Top of Listed records
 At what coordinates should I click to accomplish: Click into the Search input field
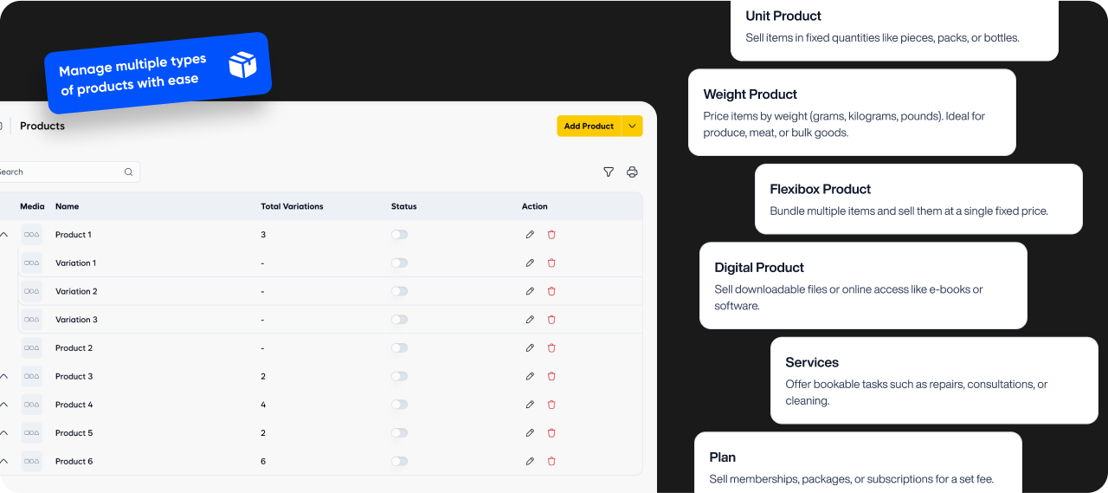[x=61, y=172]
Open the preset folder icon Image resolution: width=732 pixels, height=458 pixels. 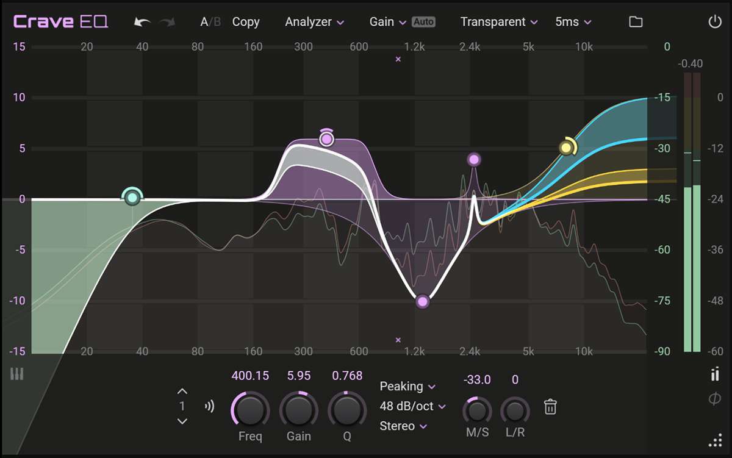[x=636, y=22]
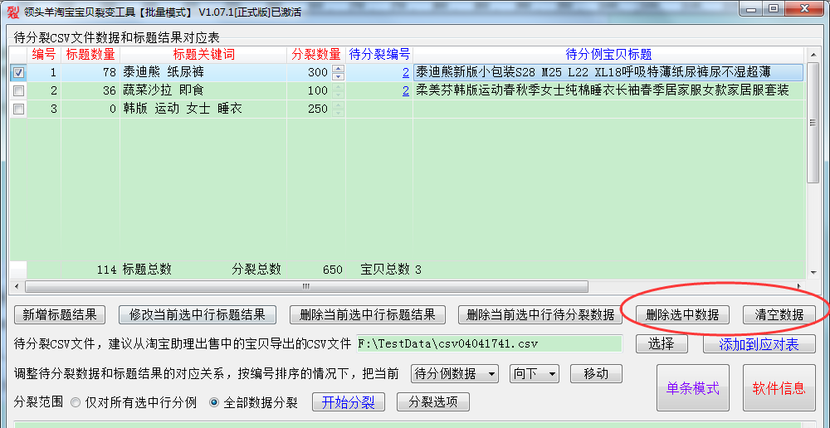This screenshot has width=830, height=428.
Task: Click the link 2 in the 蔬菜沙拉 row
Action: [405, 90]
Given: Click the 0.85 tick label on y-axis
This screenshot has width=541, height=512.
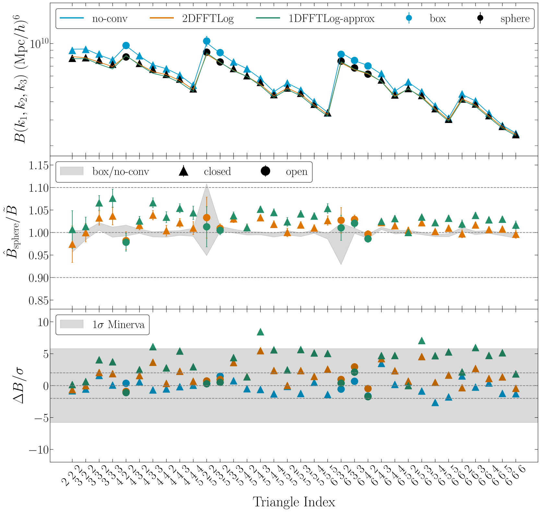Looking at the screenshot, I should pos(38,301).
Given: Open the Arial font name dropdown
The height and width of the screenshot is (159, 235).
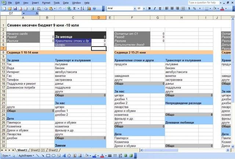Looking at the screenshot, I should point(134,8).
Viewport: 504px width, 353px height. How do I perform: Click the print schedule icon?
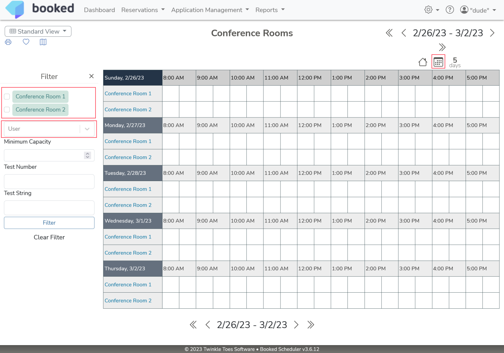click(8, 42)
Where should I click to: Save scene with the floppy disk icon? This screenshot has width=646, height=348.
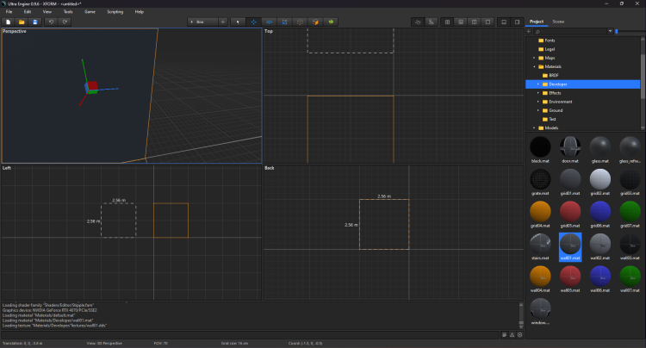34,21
Bottom of Listed records
Top of Listed records
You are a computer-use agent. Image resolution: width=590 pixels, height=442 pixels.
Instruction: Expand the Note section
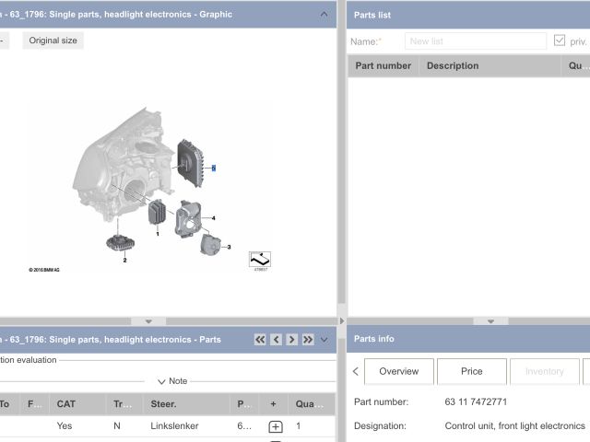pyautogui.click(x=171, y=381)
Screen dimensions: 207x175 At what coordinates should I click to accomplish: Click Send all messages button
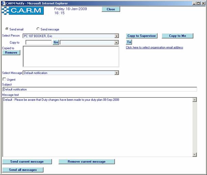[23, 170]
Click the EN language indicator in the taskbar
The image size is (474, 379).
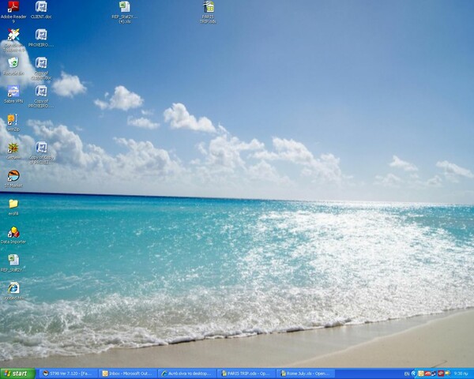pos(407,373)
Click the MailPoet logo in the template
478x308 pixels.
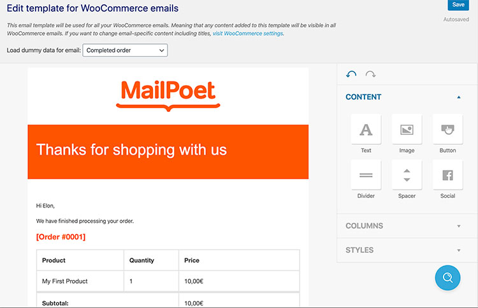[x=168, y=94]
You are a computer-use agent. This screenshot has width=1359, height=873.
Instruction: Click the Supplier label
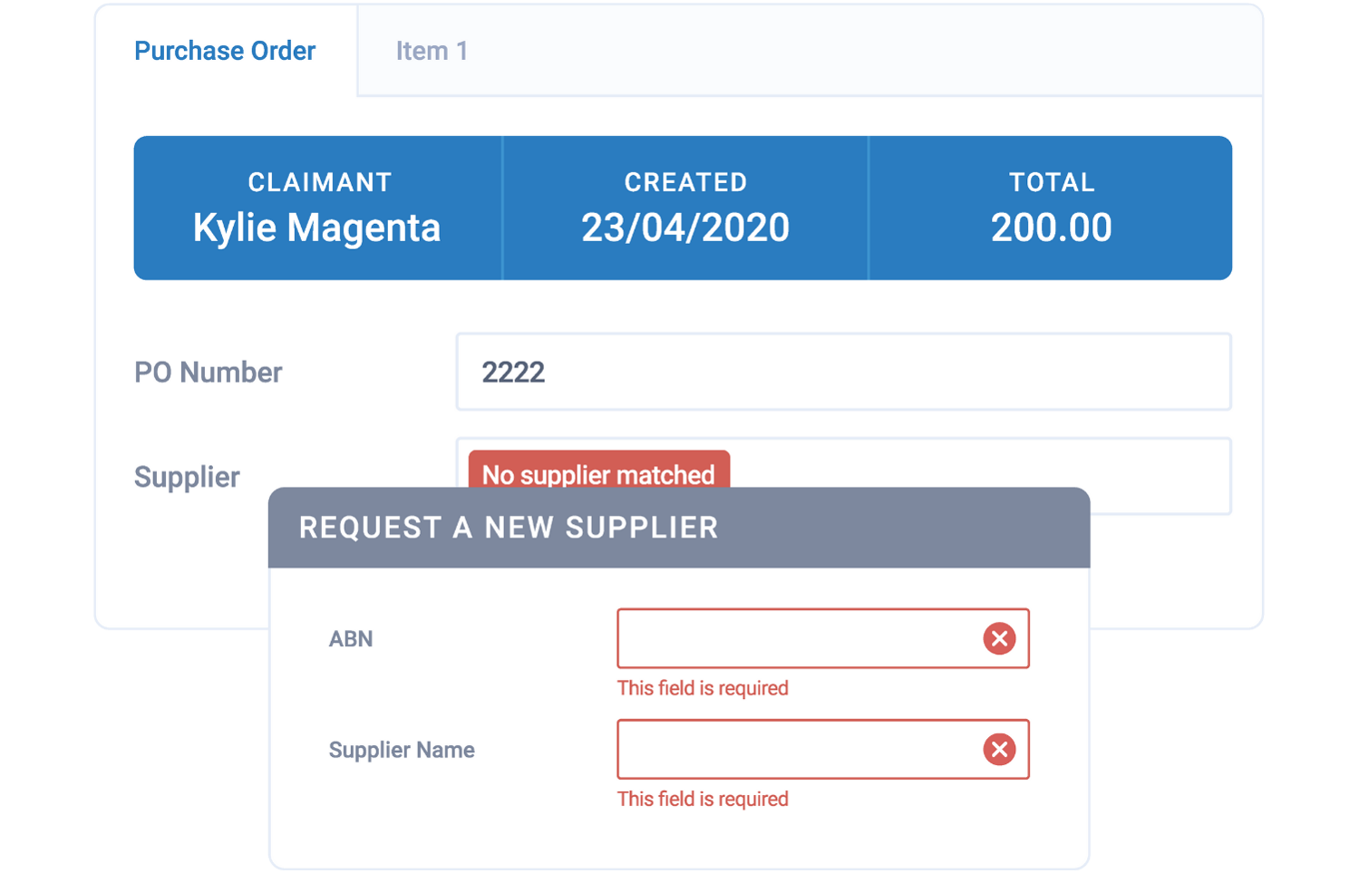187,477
Bottom of Listed records
= The problem =
In the listing above, find the line with "You are a computer-use agent. Image" and the line with "Click the MailPoet logo in the template". Copy exactly those lines and all between them, minus the images.

= Written solution =
You are a computer-use agent. Image resolution: width=590 pixels, height=442 pixels.
Instruction: Expand the Note section
pyautogui.click(x=171, y=381)
Screen dimensions: 207x175 At what coordinates should I click to accomplish: Click Send all messages button
[23, 170]
Click the EN language indicator in the taskbar
The image size is (474, 379).
pos(407,373)
Click the MailPoet logo in the template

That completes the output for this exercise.